Ashlee Adams Crews
Ashlee Adams Crews | |
---|---|
Born | Sandersville, Georgia, U.S. | September 22, 1976
Education | University of Georgia (BA) Georgia College & State University (MFA) |
Ashlee Adams Crews (born September 22, 1976) is an American fiction writer who typically incorporates her rural Middle Georgia roots in her works of literature.
Biography
[edit]Crews was born and raised just outside Sandersville, Georgia. Crews earned an English degree from the University of Georgia and later earned an MFA in Creative Writing[1] from Georgia College and State University. She currently lives in Durham, North Carolina, with her husband and two daughters and has taught composition at the University of North Carolina at Chapel Hill.
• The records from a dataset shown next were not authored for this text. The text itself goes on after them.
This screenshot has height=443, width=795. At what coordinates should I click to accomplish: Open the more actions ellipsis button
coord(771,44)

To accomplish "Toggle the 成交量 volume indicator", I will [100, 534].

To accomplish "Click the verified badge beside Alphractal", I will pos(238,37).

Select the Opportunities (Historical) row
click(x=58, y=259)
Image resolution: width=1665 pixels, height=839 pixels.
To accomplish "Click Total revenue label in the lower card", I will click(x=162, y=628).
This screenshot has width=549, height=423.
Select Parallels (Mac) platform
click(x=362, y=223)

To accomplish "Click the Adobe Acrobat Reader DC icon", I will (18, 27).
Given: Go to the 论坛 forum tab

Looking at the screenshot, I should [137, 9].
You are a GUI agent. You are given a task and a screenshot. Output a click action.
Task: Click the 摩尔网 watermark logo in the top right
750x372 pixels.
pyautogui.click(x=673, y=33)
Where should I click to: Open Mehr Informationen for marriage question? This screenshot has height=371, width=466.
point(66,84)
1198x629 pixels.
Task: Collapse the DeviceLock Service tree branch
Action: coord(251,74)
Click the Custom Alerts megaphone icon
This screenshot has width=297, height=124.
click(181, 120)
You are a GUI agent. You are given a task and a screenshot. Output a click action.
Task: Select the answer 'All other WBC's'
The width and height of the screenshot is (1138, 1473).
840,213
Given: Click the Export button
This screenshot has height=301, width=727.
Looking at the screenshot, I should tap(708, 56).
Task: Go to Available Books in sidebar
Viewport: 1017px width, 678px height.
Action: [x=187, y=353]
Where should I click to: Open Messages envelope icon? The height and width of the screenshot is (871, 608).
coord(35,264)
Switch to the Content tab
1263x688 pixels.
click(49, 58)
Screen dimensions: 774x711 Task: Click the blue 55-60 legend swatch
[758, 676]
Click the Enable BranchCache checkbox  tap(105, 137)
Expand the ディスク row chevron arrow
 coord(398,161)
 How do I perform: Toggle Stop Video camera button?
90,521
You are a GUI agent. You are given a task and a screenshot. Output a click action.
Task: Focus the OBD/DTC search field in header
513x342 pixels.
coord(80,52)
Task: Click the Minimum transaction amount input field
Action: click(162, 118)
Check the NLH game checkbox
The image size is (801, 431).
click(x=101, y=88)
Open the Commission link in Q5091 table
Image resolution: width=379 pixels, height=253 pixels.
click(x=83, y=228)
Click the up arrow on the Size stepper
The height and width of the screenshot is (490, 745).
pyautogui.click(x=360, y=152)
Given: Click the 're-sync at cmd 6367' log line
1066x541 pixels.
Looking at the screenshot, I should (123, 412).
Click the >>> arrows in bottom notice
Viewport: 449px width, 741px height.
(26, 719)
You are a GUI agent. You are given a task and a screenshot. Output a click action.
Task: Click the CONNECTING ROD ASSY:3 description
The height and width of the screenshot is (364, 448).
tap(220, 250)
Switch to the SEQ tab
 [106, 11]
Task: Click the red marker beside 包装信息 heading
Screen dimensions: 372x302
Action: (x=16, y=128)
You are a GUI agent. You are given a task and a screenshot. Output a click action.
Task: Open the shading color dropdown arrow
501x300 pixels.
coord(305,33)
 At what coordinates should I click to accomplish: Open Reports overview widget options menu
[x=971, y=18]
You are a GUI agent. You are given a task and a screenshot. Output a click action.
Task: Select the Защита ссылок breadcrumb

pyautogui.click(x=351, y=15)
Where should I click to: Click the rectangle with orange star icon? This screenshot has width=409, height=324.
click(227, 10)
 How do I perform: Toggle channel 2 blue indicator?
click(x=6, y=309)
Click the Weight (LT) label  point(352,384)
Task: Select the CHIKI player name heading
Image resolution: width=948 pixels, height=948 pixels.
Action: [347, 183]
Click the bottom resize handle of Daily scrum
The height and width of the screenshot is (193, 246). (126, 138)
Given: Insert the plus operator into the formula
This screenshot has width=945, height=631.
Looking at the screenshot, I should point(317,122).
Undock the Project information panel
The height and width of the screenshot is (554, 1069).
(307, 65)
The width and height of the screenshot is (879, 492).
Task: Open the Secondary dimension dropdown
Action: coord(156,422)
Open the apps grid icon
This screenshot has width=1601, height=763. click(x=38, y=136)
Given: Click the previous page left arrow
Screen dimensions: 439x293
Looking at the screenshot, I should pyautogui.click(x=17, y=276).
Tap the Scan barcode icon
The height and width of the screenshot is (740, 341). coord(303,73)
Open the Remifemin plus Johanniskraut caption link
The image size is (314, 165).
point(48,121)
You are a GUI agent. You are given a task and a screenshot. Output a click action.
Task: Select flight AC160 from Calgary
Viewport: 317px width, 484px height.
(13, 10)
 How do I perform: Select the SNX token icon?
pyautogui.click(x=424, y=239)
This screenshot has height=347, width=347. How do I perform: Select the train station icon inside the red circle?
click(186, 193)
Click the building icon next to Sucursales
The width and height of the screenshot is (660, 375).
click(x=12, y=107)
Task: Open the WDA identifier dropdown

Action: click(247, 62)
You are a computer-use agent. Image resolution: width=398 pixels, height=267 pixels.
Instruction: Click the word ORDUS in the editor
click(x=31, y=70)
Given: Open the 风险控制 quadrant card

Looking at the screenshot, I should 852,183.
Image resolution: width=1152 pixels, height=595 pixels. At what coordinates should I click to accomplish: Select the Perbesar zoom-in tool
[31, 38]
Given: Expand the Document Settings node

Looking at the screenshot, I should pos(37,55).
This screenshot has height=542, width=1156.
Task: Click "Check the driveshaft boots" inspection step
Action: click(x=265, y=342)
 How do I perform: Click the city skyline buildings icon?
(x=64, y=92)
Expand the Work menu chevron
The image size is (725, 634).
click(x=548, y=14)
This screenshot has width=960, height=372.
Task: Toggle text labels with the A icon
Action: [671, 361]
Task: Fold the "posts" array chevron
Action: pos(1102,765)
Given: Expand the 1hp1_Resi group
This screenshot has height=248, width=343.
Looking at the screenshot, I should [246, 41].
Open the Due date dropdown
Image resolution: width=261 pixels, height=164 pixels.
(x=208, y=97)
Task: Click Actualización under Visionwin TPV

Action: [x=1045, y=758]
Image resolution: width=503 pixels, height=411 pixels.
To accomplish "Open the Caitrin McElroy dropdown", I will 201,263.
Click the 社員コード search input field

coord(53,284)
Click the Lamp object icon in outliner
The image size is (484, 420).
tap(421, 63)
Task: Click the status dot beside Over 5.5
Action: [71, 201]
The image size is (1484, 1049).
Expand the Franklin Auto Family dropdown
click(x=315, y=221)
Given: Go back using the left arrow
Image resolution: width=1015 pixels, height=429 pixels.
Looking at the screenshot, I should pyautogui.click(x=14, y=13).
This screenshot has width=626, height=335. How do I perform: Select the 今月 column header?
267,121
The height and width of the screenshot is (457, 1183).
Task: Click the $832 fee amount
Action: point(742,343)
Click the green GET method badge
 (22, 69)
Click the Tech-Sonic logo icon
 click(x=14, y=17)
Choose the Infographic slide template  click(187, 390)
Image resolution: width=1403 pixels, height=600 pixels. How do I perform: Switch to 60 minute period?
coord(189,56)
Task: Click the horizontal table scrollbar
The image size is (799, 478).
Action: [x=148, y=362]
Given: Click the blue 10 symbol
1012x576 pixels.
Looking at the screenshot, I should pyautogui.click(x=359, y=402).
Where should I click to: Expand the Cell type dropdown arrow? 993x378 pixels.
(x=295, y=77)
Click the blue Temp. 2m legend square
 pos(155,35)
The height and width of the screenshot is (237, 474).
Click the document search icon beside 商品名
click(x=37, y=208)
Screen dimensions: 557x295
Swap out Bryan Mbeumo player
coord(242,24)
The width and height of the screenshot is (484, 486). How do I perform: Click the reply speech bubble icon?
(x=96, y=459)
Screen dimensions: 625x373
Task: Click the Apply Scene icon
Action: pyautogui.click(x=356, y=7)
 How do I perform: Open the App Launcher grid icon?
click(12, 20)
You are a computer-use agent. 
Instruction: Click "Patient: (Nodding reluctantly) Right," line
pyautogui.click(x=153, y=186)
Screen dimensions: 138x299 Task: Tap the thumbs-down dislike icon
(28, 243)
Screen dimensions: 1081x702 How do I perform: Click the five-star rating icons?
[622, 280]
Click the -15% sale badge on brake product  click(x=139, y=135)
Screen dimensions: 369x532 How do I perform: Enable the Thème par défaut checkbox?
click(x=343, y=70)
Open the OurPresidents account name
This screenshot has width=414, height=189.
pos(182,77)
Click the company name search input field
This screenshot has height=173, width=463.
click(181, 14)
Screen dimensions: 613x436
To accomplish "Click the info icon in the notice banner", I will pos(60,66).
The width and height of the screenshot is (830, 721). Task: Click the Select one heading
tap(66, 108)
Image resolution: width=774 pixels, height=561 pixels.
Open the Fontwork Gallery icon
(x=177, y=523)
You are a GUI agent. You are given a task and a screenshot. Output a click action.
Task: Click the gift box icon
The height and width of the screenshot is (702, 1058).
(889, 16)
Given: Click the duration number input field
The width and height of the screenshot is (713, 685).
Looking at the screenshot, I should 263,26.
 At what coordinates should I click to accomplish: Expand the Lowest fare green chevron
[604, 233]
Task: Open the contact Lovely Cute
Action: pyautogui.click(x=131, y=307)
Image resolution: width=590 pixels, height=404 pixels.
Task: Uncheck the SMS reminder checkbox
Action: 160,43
The fictionalized version of her hometown plays a key role in many of her stories as her characters seek to find a sense of home somewhere between the place they know and the greater world that they seek to discover.
Crews has published several short stories. Her story “Bird Feed” appears in McSweeney’s issue #27[2] and won a Pushcart Prize in 2010.[3] “Called Out” appears in the Autumn 2010 edition of The Southern Review.[4] Her story “Bull of the Woods” appears in Prairie Schooner.[5] Her story “Restoration”[6] was published in Shenandoah in February 2012.
Her story "Church Time" won the 2011 James Hurst Prize for Fiction,[7] sponsored by North Carolina State University and judged by Ron Rash. "Church Time" was published by Southwest Review in Volume 98, Number 1.[8] Her story "Church Time" also won the 2013 McGinnis-Richie Award for fiction.[9] The award is given by the Southwest Review.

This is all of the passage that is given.